TEXTE ::
B DIM 21 - Quelle soumission ?
« Cette parole est rude ! Qui peut l’entendre ? » s’exclament les Juifs dans l’évangile de ce jour.
Je plains sincèrement tous mes confrères prédicateurs qui doivent
commenter la Parole, et spécialement celle contenue dans la seconde lecture d’Ephésiens
chapitre 5, qui fera se hérisser la moitié au moins de l’assemblée dans leur
église : « Que les femmes soient soumises à leur mari. »
Depuis au moins un demi-siècle, les courants féministes et l’évolution
globale de la société occidentale ont rendu complètement inaudibles ces versets,
que certains qualifieraient volontiers de « sataniques » ! En
tout cas, ils rajoutent de l’eau au moulin de ceux qui affirment
péremptoirement qu’il faudrait enfin se décider à purger les textes sacrés (et
spécialement l’A.T.) de tous ce fatras culturellement dépassé et scandaleux…
J’ai la chance d’être en congé -pour une fois – et je ne devrai donc pas
m’aventurer sur ce terrain de mines devant une assemblée goguenarde, mais l’occasion
est trop belle pour que je n’en dise pas quelques mots dont chacun prendra ce
qu’il voudra en lisant posément mes réflexions sur ce blog.
Si appliquer aveuglément et de façon littérale ces versets et quelques
autres (Col 3,18 ; 1Co 11,6 ; 1Tm 2,11–15…) comme le font les
Mormons, les Amishs, les Témoins de Jéhovah et certains protestants puritains
évangélistes est évidemment hors de question, faut-il pour autant jeter au bac tous
les passages un peu rugueux et dérangeants du Nouveau ou de l’Ancien Testament ?
… Il risque de ne plus rester grand-chose ! Tant il est vrai que la
Parole de Dieu est coupante « comme un glaive à deux tranchants, pénétrant
jusqu’à la division de l’âme ainsi que de l’esprit, et des jointures ainsi que
de la moelle, elle juge les dispositions et les pensées du cœur… » (He
4,12). Et si la Parole ne tranche pas toujours du premier coup, elle gratte et
démange souvent jusqu’à provoquer un prurit, un abcès qui oblige chacun et
chacune à se confronter à soi-même, au fond de son cœur et de son âme.

DONNÉES SOURCES ::
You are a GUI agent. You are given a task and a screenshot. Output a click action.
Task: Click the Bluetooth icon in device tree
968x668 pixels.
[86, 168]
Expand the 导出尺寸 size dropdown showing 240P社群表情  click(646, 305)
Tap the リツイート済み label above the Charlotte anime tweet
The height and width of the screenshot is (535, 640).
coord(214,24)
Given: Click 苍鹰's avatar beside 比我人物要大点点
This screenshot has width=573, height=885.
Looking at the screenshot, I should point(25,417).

---

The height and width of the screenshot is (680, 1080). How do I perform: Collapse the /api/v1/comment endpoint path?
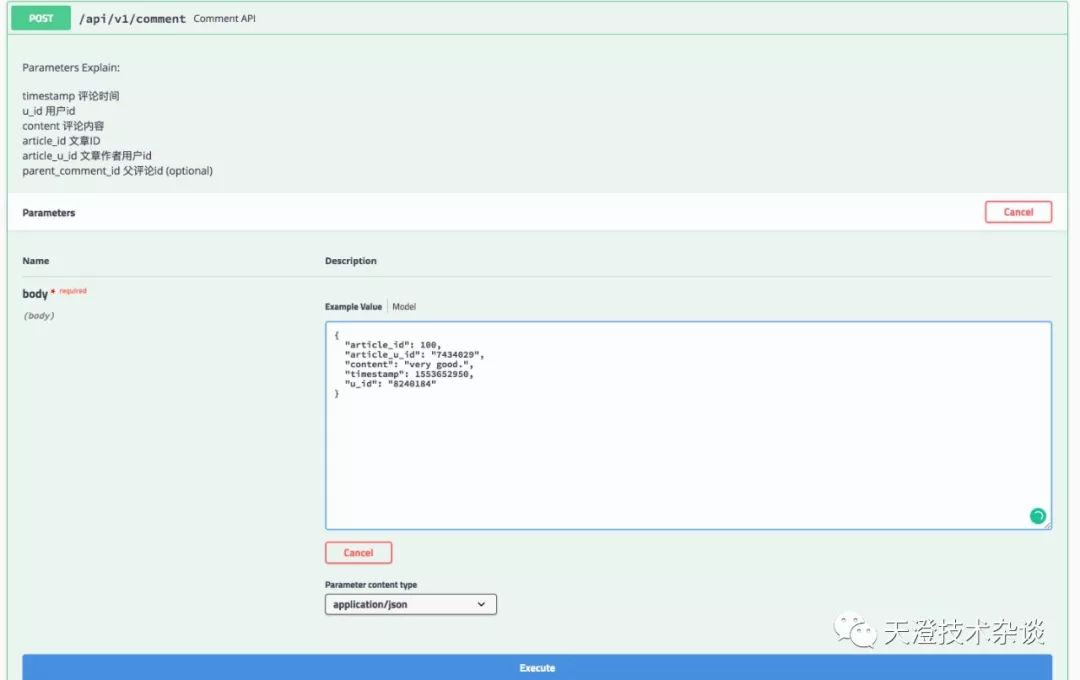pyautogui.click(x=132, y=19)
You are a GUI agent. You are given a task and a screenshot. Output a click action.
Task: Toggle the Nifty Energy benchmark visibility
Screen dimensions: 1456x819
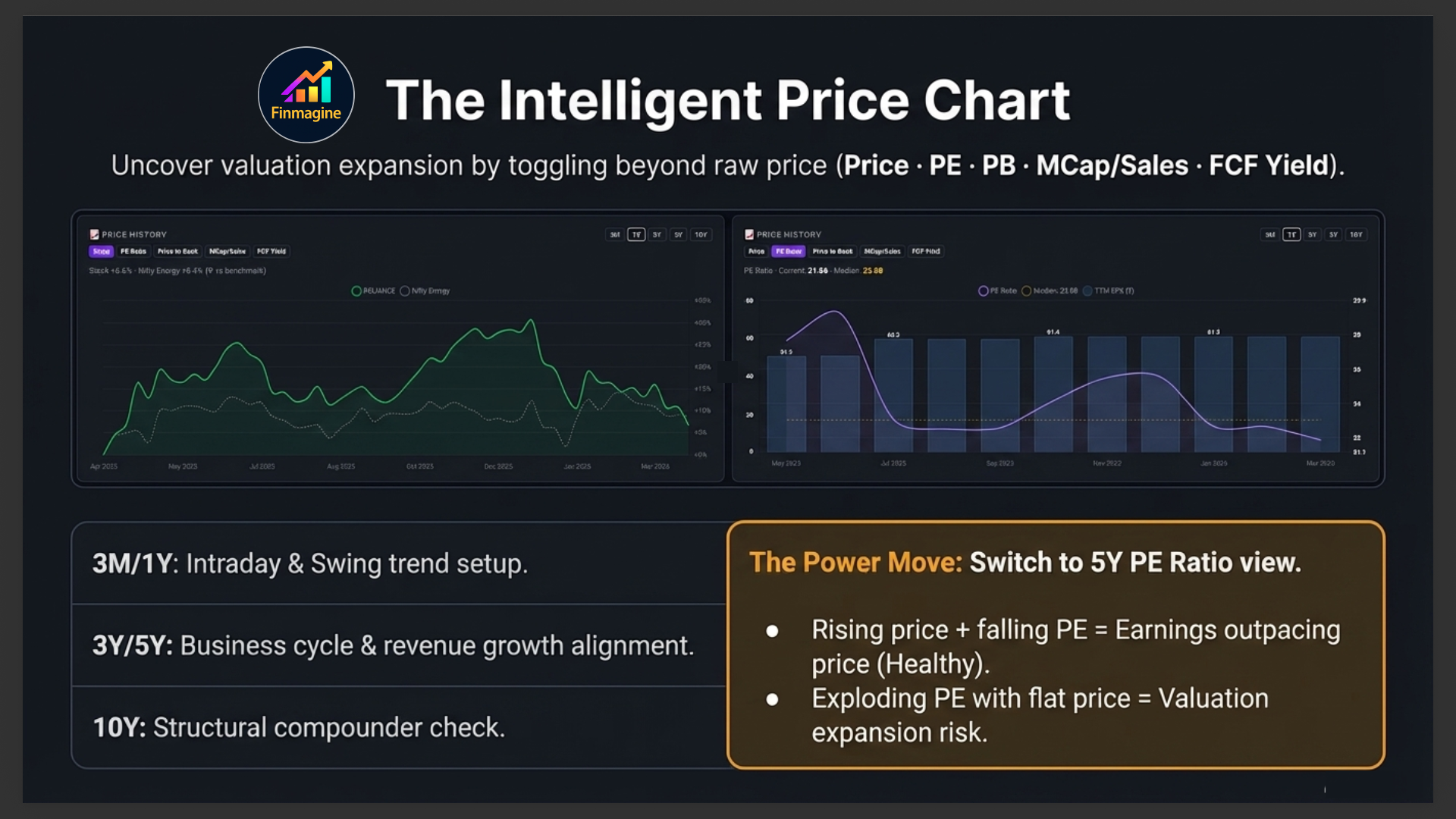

CONSIGNE A :: Restituez à l'identique le passage du texte compris entre « Si appliquer aveuglément » et « de son âme. », bornes incluses.
CONSIGNE B ::
Répondez aux questions suivantes d'après le texte :
(i) De quel chapitre de l'épître aux Éphésiens la seconde lecture est-elle tirée ?
(ii) Depuis combien de temps au moins ces versets sont-ils devenus inaudibles ?
(iii) À quoi la Parole de Dieu est-elle comparée dans la citation de He 4,12 ?

RÉPONSE RÉDIGÉE A ::
Si appliquer aveuglément et de façon littérale ces versets et quelques
autres (Col 3,18 ; 1Co 11,6 ; 1Tm 2,11–15…) comme le font les
Mormons, les Amishs, les Témoins de Jéhovah et certains protestants puritains
évangélistes est évidemment hors de question, faut-il pour autant jeter au bac tous
les passages un peu rugueux et dérangeants du Nouveau ou de l’Ancien Testament ?
… Il risque de ne plus rester grand-chose ! Tant il est vrai que la
Parole de Dieu est coupante « comme un glaive à deux tranchants, pénétrant
jusqu’à la division de l’âme ainsi que de l’esprit, et des jointures ainsi que
de la moelle, elle juge les dispositions et les pensées du cœur… » (He
4,12). Et si la Parole ne tranche pas toujours du premier coup, elle gratte et
démange souvent jusqu’à provoquer un prurit, un abcès qui oblige chacun et
chacune à se confronter à soi-même, au fond de son cœur et de son âme.

RÉPONSE RÉDIGÉE B ::
(i) Du chapitre 5.
(ii) Depuis au moins un demi-siècle.
(iii) À un glaive à deux tranchants.